MSNBC's Alan Boyle and Sean B. Carroll Argue Scientists Should Keep "Quiet" about Support for Intelligent Design (Part 1)
We've known for a long time that MSNBC's "Cosmic Log" writer Alan Boyle doesn't like intelligent design, and in his coverage of Expelled, Boyle is no exception to the "checkpoint" pattern described earlier here on ENV. This time, he's got scientists from the academy "checkpoint" to back him up. Thus, he feels confident to attack Expelled as, "creepy ... campaign ad, aimed at swiftboating science."

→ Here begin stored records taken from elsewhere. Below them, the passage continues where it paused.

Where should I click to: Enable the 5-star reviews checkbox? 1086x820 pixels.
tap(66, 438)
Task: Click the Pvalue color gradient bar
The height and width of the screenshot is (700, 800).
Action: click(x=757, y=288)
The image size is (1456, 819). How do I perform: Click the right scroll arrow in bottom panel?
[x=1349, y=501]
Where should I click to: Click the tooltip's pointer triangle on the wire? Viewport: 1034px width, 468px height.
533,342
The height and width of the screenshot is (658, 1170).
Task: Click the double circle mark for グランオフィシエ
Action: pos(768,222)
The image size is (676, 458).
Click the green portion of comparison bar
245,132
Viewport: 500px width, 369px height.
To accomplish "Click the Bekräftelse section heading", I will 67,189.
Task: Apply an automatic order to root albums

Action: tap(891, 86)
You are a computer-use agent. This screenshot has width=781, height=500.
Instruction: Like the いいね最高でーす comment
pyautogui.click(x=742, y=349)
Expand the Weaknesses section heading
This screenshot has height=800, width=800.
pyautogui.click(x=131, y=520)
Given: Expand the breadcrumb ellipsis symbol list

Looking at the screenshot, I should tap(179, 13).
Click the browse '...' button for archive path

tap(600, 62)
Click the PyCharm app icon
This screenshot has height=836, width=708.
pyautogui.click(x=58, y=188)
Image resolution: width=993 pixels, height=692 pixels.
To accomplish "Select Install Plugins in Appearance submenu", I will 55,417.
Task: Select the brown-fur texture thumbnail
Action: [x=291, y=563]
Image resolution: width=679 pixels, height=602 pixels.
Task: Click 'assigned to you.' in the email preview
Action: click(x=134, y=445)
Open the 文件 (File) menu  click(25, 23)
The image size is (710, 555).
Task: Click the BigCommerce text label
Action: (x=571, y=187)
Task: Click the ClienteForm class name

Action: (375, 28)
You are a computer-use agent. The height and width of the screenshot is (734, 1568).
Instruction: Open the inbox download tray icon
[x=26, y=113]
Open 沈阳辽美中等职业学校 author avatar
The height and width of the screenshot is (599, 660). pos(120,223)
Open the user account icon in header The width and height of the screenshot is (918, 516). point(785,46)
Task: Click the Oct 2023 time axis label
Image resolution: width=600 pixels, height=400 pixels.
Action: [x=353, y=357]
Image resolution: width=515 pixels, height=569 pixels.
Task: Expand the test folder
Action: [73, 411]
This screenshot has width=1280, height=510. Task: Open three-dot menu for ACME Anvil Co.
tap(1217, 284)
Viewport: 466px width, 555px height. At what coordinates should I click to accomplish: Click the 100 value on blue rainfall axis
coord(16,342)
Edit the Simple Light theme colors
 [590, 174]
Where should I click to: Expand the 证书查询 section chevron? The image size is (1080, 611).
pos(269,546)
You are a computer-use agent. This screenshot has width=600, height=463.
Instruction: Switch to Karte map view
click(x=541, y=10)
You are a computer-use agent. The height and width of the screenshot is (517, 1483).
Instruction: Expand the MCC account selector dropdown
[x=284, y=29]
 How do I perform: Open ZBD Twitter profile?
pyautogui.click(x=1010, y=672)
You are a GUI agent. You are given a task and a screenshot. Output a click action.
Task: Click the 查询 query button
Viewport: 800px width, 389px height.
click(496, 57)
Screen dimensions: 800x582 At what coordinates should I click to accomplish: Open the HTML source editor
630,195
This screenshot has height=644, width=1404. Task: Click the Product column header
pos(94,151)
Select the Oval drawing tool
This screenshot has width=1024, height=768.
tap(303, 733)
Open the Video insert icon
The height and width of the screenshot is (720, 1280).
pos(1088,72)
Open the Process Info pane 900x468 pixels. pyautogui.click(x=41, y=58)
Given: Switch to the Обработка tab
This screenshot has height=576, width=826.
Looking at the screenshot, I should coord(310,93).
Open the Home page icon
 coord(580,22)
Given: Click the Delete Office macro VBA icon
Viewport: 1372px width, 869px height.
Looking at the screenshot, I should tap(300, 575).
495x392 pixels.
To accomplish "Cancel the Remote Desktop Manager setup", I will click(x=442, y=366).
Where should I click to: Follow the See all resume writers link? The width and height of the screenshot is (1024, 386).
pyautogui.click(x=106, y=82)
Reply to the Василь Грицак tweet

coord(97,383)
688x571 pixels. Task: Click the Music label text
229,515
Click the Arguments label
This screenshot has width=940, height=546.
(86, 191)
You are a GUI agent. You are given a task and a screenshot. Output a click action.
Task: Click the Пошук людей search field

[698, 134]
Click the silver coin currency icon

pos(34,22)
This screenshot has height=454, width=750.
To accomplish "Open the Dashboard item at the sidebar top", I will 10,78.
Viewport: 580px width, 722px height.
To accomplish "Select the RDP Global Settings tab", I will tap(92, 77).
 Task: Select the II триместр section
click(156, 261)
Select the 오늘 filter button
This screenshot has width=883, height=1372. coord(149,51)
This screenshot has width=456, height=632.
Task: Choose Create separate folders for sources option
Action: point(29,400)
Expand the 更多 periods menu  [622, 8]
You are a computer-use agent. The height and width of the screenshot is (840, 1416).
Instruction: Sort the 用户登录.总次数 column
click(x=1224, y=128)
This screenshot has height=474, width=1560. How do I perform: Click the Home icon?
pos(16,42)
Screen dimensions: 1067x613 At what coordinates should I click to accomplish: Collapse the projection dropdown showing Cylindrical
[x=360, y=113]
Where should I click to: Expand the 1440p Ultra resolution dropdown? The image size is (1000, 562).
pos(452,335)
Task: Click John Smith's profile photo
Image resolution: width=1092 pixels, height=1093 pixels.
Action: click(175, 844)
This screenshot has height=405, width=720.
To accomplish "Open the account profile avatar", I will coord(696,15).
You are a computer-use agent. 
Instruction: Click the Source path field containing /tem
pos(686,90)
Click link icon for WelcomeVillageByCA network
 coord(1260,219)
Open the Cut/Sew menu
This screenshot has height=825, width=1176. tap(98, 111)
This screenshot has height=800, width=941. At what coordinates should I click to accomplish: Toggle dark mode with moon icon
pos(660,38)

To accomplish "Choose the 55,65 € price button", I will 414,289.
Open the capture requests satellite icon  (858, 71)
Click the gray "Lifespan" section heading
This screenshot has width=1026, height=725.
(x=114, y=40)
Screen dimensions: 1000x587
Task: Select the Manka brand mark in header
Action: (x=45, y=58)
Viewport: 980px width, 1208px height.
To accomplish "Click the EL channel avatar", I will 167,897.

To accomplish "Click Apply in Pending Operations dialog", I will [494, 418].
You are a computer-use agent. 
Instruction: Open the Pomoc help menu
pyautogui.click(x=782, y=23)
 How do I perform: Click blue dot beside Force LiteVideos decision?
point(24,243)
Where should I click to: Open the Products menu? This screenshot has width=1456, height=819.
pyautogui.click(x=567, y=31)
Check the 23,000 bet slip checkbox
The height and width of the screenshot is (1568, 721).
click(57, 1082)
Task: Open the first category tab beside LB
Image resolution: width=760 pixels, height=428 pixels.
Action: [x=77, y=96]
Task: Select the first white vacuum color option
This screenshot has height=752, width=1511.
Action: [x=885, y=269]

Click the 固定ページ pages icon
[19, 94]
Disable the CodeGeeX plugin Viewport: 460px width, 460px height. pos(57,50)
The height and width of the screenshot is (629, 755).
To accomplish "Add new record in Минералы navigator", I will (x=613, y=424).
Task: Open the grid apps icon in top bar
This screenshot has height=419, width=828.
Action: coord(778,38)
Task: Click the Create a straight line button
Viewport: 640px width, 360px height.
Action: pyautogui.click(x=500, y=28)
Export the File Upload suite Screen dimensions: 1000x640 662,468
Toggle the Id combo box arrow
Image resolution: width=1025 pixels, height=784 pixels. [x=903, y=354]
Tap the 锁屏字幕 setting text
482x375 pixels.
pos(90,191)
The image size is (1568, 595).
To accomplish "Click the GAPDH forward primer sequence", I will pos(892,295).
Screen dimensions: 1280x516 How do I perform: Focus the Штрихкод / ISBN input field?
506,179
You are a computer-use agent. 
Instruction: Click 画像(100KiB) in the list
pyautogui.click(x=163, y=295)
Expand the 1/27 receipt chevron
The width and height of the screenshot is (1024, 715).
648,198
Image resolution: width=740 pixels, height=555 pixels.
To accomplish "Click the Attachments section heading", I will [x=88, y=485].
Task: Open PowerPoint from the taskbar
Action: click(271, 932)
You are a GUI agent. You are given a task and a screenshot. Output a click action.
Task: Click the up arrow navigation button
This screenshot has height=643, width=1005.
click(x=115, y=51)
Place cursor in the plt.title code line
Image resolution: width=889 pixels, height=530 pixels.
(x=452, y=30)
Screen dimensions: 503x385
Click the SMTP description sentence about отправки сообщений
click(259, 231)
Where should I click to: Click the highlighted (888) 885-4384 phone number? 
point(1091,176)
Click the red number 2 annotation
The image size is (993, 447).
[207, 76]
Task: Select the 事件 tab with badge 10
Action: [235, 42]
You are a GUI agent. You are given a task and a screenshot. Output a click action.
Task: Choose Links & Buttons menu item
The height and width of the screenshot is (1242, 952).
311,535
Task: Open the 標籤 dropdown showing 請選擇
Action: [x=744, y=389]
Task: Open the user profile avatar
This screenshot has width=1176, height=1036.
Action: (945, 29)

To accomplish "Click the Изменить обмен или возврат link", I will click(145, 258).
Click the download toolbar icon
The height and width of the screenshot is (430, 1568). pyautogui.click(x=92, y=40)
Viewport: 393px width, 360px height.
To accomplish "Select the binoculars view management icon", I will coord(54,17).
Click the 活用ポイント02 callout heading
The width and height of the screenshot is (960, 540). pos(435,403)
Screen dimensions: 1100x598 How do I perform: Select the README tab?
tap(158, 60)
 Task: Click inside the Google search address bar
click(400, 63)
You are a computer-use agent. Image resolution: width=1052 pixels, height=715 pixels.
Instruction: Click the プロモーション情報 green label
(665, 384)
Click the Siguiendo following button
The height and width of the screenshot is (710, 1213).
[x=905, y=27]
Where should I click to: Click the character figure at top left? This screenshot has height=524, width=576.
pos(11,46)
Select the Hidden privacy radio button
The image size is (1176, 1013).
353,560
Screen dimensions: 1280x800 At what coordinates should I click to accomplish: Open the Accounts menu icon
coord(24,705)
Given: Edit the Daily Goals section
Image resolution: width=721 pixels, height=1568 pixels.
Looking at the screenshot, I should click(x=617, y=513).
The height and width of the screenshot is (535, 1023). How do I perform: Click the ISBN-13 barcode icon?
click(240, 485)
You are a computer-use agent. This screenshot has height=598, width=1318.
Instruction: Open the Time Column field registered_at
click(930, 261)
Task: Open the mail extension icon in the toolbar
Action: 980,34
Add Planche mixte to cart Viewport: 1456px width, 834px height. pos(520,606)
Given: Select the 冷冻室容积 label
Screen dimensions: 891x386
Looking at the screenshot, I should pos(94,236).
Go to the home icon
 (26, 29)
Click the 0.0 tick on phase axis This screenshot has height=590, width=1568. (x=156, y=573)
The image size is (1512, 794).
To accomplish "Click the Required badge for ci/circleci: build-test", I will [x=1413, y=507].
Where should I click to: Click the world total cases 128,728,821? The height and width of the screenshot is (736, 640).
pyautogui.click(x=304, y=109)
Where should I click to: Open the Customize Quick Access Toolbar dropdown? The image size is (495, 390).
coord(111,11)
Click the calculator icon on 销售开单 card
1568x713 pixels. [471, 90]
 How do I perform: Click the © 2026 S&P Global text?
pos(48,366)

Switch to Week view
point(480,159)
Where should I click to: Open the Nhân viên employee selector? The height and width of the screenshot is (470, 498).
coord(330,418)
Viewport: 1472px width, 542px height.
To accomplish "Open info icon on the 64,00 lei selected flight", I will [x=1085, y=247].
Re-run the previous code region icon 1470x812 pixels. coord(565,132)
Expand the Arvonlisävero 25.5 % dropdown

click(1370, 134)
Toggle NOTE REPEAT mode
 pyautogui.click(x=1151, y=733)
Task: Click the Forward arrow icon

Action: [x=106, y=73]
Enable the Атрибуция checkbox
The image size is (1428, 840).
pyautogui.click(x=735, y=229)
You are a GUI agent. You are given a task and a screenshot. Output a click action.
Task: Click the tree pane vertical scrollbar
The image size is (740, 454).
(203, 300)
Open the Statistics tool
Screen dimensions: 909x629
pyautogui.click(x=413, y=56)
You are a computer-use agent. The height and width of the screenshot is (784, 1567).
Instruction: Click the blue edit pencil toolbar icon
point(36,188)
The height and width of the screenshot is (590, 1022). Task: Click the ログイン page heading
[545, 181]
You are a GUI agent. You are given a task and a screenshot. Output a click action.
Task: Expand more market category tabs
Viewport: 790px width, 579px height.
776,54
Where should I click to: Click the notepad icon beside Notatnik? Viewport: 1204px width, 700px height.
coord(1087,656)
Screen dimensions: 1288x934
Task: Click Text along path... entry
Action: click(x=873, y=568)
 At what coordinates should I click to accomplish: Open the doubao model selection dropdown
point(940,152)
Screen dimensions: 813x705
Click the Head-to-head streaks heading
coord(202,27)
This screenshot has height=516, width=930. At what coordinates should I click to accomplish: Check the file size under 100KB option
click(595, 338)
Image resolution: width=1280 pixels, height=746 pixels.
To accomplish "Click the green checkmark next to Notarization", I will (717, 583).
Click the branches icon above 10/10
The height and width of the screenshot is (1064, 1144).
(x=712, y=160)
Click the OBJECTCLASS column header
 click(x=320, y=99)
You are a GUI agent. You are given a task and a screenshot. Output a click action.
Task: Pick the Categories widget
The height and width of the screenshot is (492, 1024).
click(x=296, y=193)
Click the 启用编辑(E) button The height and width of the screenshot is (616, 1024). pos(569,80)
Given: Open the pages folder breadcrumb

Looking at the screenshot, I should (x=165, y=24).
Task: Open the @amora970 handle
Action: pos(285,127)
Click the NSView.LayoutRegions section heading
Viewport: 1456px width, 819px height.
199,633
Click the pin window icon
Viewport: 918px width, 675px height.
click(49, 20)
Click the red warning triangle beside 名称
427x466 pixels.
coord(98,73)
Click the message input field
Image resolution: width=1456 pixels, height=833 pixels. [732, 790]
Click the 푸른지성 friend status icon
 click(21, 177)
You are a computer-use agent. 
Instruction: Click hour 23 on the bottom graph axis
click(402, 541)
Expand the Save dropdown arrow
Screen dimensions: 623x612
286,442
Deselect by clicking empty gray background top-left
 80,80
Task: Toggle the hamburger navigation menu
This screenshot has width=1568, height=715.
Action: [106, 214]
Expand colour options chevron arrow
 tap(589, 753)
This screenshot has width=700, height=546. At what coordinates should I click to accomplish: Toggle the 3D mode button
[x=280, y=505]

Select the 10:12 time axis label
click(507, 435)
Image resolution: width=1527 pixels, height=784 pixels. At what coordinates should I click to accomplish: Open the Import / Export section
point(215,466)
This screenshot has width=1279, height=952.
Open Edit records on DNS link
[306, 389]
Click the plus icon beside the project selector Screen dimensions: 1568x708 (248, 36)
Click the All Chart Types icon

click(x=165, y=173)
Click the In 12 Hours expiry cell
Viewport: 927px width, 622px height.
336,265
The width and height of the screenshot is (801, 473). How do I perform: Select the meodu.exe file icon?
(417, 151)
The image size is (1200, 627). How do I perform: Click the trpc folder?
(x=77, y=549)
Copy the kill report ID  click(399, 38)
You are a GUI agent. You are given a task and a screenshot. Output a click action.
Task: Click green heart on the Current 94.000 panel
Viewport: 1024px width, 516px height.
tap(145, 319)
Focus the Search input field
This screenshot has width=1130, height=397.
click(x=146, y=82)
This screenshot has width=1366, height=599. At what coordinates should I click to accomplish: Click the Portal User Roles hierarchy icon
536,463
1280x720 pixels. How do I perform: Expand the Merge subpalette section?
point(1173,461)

Enter Sean B. Carroll, a prominent biologist from the University of Wisconsin-Madison, Boyle's big gun who also happens to dislike intelligent design. Boyle quotes Carroll in a one-two punch that essentially states that scientists who support intelligent design should keep quiet about such views in the science classroom. Boyle writes:
Even at the time of 2005's Kitzmiller v. Dover court decision, it was clear that an argument based on academic freedom would be the next frontier for the intelligent-design debate. But the freedom to teach isn't absolute. It's subject to the usual checks and balances of academic institutions, plus the constitutional ban on state establishment of religion - and the idea that the content of a science class should be, well, based on science. That doesn't mean science teachers can't have wacky ideas. Some of the wackiest ideas have been held by the world's greatest scientists - including Isaac Newton, a religious heretic who calculated that the world would end in the year 2060. To Newton's credit, he kept relatively quiet about the wackier claims and pushed ahead with better ideas like calculus, optics and universal gravitation.What's that again? In case you missed what Boyle just wrote, let me explain what you just saw: First, Boyle praises Newton because he "kept relatively quiet" about his "wacky ideas." Next, Boyle directly inserts intelligent design into the "wacky idea" category. Then Boyle quotes Sean B. Carroll advising present-day biologists to do the same with their "wackier claims," except in the context of Carroll's advice, the topic is doubts about evolution. The implication is clear: Boyle and Carroll think that there should be no academic freedom for scientists or educators to speak in favor of intelligent design. In Boyle and Carroll's world, if you have real doubts about evolution, then like Newton, you should just keep "quiet."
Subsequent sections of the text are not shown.